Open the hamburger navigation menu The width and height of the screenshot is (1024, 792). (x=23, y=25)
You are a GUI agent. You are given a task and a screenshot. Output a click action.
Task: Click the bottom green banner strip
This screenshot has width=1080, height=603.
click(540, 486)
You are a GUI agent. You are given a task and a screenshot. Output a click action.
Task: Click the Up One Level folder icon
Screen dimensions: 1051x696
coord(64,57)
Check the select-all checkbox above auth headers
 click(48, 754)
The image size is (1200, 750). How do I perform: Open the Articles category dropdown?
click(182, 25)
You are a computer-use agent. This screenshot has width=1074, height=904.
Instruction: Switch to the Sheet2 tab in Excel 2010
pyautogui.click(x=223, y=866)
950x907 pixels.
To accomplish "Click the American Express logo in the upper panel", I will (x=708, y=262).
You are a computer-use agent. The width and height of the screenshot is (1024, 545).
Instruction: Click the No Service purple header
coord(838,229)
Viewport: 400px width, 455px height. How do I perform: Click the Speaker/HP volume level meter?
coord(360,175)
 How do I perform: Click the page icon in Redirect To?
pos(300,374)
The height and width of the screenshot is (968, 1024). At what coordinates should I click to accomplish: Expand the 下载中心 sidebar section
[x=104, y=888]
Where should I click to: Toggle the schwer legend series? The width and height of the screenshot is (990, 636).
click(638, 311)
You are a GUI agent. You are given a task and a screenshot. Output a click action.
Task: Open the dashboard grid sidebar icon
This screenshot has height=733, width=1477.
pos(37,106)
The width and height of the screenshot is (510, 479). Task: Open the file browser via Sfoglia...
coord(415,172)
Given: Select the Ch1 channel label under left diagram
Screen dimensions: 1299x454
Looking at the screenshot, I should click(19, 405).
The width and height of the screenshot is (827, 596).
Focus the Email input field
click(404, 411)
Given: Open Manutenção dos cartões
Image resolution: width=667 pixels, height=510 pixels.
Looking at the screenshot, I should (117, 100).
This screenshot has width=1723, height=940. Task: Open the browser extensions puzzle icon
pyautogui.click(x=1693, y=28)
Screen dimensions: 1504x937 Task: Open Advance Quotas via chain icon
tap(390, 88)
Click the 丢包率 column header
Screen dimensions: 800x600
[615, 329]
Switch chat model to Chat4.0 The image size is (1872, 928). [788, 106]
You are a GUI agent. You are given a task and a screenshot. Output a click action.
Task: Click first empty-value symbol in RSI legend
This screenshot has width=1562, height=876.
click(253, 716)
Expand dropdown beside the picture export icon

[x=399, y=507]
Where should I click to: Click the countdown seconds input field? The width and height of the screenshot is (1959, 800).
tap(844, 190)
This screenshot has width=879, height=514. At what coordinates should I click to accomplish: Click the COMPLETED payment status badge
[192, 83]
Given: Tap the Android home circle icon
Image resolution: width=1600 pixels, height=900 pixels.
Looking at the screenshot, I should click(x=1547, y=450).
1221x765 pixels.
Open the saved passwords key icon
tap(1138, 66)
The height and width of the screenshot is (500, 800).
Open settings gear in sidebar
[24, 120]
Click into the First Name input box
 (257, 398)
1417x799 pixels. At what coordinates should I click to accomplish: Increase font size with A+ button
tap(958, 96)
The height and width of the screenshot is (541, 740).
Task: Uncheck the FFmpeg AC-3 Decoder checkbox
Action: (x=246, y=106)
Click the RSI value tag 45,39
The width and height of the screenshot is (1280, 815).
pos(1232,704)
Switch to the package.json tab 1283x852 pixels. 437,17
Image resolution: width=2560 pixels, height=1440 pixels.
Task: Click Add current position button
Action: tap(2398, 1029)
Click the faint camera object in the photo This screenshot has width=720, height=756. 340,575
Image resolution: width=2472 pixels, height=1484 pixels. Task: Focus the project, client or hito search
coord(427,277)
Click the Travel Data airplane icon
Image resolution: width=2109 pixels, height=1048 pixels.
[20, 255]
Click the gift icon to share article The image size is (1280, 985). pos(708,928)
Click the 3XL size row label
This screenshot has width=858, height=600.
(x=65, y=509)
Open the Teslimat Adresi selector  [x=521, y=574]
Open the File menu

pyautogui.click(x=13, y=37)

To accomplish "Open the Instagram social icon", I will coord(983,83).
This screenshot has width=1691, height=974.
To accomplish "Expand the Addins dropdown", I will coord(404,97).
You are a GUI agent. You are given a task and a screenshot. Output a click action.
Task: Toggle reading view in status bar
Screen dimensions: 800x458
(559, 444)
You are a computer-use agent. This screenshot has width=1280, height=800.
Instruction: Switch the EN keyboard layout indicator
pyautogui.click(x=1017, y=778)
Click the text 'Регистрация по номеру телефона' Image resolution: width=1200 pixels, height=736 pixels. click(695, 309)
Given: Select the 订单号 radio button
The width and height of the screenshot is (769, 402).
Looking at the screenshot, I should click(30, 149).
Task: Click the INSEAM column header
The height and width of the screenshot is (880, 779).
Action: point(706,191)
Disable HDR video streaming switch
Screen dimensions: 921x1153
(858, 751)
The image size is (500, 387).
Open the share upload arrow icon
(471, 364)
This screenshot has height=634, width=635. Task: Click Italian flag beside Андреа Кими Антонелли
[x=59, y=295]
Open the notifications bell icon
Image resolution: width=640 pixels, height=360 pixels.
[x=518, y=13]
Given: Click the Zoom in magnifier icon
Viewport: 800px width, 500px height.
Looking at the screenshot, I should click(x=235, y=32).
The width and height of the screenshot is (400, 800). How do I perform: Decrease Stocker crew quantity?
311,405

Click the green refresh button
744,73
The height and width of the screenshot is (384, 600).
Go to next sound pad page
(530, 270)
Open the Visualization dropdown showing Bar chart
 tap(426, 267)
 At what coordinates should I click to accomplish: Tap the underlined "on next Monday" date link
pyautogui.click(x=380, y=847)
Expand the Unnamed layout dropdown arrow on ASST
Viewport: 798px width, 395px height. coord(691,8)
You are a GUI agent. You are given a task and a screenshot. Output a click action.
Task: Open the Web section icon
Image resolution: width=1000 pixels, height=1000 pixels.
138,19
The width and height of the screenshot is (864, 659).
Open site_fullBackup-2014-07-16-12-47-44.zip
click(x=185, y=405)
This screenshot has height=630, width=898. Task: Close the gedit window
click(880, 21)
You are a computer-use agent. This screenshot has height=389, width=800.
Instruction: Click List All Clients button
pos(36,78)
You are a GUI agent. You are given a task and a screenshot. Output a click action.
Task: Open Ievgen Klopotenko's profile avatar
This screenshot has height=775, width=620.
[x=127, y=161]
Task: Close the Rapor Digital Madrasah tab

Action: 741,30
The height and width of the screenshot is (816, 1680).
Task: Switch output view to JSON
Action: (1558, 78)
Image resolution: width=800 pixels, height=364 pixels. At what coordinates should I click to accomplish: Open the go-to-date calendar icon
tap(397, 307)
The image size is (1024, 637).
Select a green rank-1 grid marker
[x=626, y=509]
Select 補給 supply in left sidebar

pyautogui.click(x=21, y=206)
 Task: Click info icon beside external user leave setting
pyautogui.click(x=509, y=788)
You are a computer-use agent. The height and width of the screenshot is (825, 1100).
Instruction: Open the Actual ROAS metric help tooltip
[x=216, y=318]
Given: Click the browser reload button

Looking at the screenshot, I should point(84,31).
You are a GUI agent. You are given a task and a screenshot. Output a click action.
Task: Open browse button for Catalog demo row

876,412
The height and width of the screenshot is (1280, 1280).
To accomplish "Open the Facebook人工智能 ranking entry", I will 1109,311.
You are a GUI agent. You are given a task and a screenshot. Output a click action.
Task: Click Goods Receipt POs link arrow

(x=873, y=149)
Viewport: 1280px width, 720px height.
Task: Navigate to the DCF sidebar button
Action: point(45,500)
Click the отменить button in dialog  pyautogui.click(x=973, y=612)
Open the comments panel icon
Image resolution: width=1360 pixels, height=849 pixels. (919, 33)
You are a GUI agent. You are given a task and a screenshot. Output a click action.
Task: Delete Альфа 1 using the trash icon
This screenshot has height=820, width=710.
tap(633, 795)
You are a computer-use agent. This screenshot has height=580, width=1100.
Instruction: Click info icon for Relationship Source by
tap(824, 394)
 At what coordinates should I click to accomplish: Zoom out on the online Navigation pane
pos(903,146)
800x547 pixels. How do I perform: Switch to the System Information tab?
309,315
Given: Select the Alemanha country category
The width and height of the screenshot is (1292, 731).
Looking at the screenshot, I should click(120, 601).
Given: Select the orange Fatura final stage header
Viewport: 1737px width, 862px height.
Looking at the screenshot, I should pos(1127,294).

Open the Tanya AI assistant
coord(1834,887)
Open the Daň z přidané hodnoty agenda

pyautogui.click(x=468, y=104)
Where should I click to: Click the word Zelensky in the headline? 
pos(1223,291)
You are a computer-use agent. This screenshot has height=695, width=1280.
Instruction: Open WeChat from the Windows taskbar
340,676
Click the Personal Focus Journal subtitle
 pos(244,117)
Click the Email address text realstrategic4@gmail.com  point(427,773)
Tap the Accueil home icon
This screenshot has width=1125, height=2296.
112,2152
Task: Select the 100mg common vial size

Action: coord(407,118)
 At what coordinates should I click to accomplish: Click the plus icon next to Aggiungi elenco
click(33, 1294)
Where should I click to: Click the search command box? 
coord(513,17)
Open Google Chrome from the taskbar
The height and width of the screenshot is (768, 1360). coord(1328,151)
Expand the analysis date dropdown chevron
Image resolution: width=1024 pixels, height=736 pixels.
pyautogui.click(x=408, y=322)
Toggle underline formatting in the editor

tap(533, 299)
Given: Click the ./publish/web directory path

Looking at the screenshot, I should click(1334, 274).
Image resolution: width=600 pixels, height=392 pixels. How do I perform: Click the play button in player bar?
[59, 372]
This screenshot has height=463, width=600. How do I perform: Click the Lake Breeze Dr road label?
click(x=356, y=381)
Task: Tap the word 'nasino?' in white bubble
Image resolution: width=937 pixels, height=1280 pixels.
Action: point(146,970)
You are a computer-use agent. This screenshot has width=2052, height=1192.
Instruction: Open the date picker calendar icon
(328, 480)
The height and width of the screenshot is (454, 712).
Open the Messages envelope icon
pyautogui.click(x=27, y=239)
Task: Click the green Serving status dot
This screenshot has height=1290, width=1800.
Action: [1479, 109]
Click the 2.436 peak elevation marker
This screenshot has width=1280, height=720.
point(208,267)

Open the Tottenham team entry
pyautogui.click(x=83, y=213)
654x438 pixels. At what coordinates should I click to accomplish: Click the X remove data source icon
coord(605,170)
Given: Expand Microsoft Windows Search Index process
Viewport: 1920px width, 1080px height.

⁂

Reproduce, character for character, only the lines of the preceding data that start at the line with "Open the share upload arrow icon" and end at the line with "The width and height of the screenshot is (864, 659).", both included.

▸ **EXERCISE OUTPUT**:
Open the share upload arrow icon
(471, 364)
This screenshot has height=634, width=635. Task: Click Italian flag beside Андреа Кими Антонелли
[x=59, y=295]
Open the notifications bell icon
Image resolution: width=640 pixels, height=360 pixels.
[x=518, y=13]
Given: Click the Zoom in magnifier icon
Viewport: 800px width, 500px height.
Looking at the screenshot, I should click(x=235, y=32).
The width and height of the screenshot is (400, 800). How do I perform: Decrease Stocker crew quantity?
311,405

Click the green refresh button
744,73
The height and width of the screenshot is (384, 600).
Go to next sound pad page
(530, 270)
Open the Visualization dropdown showing Bar chart
 tap(426, 267)
 At what coordinates should I click to accomplish: Tap the underlined "on next Monday" date link
pyautogui.click(x=380, y=847)
Expand the Unnamed layout dropdown arrow on ASST
Viewport: 798px width, 395px height. coord(691,8)
You are a GUI agent. You are given a task and a screenshot. Output a click action.
Task: Open the Web section icon
Image resolution: width=1000 pixels, height=1000 pixels.
138,19
The width and height of the screenshot is (864, 659).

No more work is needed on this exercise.